Tragédia? Os gritos da legítima chegam ao céu enquanto Sordi e a clandestina, impassíveis, erguem-se do tálamo e com extrema precisão nos gestos, e sem apressar o ritmo, retomam seus trajes e os envergam um a um. Enfim vestida, a amante sai do quarto de passo altaneiro. A esposa traída continua aos berros e Sordi pergunta, pacato: “Mas que aconteceu?” “Sem-vergonha – uiva a mulher –, você ousa trazer a amante para a nossa casa.” “Mas que amante? Nunca tive amante…” “Estava com você, na cama, seu desgraçado!” “Quem? Como? Cadê a senhora em questão? Ora, este quarto está exatamente como você o deixou.

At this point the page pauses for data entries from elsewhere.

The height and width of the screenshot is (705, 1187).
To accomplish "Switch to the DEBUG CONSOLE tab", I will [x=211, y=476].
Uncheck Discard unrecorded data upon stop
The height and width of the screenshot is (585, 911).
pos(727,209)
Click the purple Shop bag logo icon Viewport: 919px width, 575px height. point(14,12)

Você inventa, sofre de miragens, sonha de olhos abertos, deve estar doente…”

Veio a lembrança por causa da semelhança entre o comportamento de Sordi e aquele da mídia nativa, a despeito de uma diferença flagrante: o ator suscita a risada, mas a personagem é obviamente paradoxal, a mídia nativa atua no mundo real e não faz rir. Além disso, não se parecem a plateia verde-amarela e a mulher traída. Quem pretende saber das coisas exclusivamente por meio dos jornalões, do Jornal Nacional e emissoras de rádio e tevê assemelhadas, não terá motivo algum para protestar, acreditará nas verdades do jornalismo pátrio.

Sordi interpreta uma ficção farsesca. Já uma fatia de brasileiros vive uma farsa sem dar-se conta, presa da convicção da mídia de que tudo quanto não noticia simplesmente não aconteceu. E isto sim deixa de ser farsa para ganhar foros no mínimo de drama. Leio que mídia e diversão movimentaram no Brasil 1,6 trilhão de dólares no ano passado, o que, nesta classificação, coloca o País em nono lugar no mundo. O número impressiona. Induz, porém, a uma consideração inescapável: parte deste rio de dinheiro não é gasto para o bem da Nação.

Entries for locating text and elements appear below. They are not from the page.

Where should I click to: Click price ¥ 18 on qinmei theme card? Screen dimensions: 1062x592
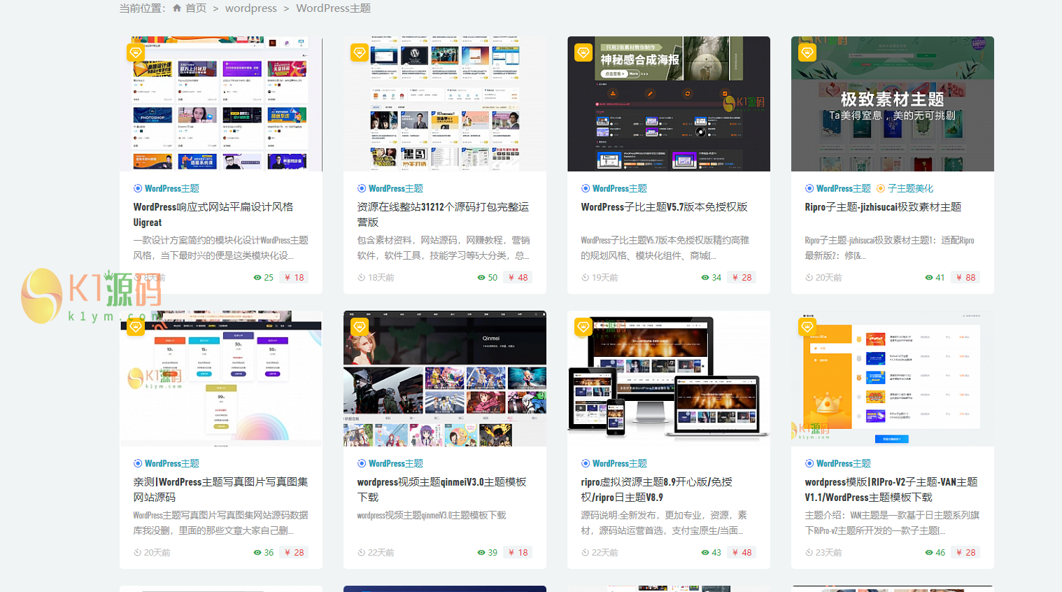coord(518,552)
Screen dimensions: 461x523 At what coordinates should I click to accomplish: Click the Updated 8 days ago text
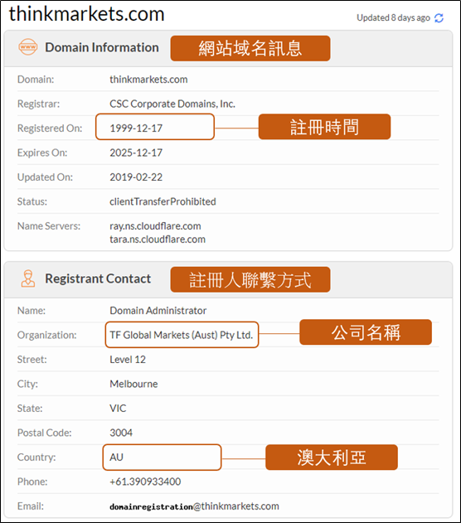coord(393,17)
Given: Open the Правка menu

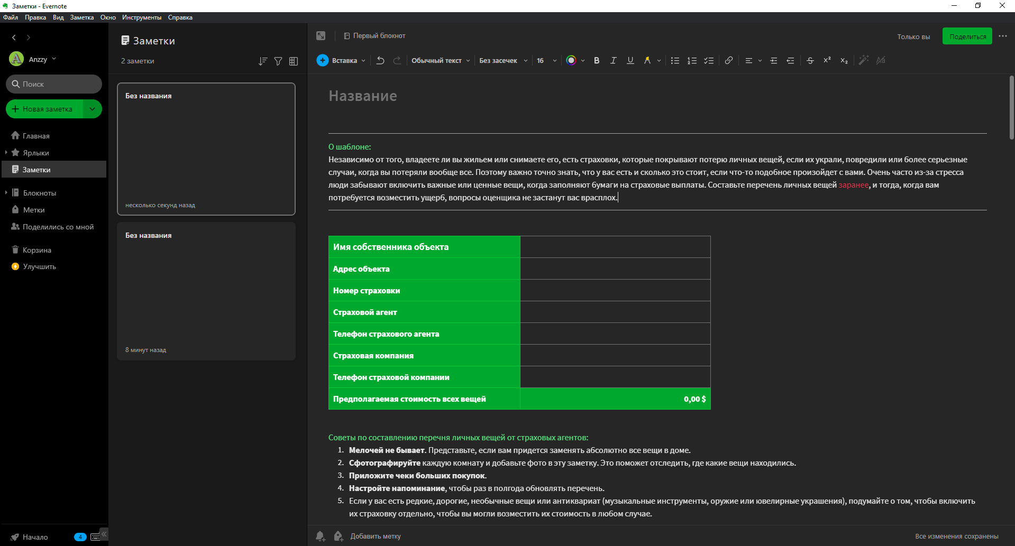Looking at the screenshot, I should [x=35, y=17].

Ocorre-me um exemplo recente, vamos intitulá-lo “O incrível Caso Gilmar Mendes”. Há três semanas as gravíssimas acusações dirigidas pelo ministro do Supremo contra o ex-presidente Lula tomaram conta do noticiário e contaram com manchetes retumbantes. Tratava-se, segundo a mídia nativa, de um dos maiores escândalos da história da República desde que à palavra de Mendes foi dado crédito absoluto antes mesmo de uma apuração superficial. O acusador, rapidamente, soçobrou em suas próprias contradições e sobre o naufrágio o silêncio se fechou para relegar ao esquecimento uma crise que, de acordo com a profecia midiática, haveria de comprometer o futuro do governo e do País. Se quiserem os críticos mais olímpicos, “O incrível Caso Gilmar Mendes” comprova apenas que nenhuma bala é perdida.

A suspeição de Gilmar Mendes no julgamento do chamado mensalão é evidente até na percepção do mundo mineral. Caluda, no entanto, e não se fale mais nisso. Assunto enterrado, e não é como a cabeça do avestruz, mesmo porque a minoria privilegiada cai alegremente no engodo sem atentar para o engano. Agora, observem. Na edição da semana passada de CartaCapital o repórter Leandro Fortes revela algumas grandes mazelas do professor Gilmar, contraventor como sócio de um instituto de ensino na -quali-dade de magistrado e acusado de falcatruas por outro que lhe seguiu as pegadas. A questão é séria e formulada com a devida solidez. Em outro país democrático e civilizado, e em circunstâncias análogas, a mídia iria atrás. Repercutiria, como se diz. Aqui, silêncio abissal.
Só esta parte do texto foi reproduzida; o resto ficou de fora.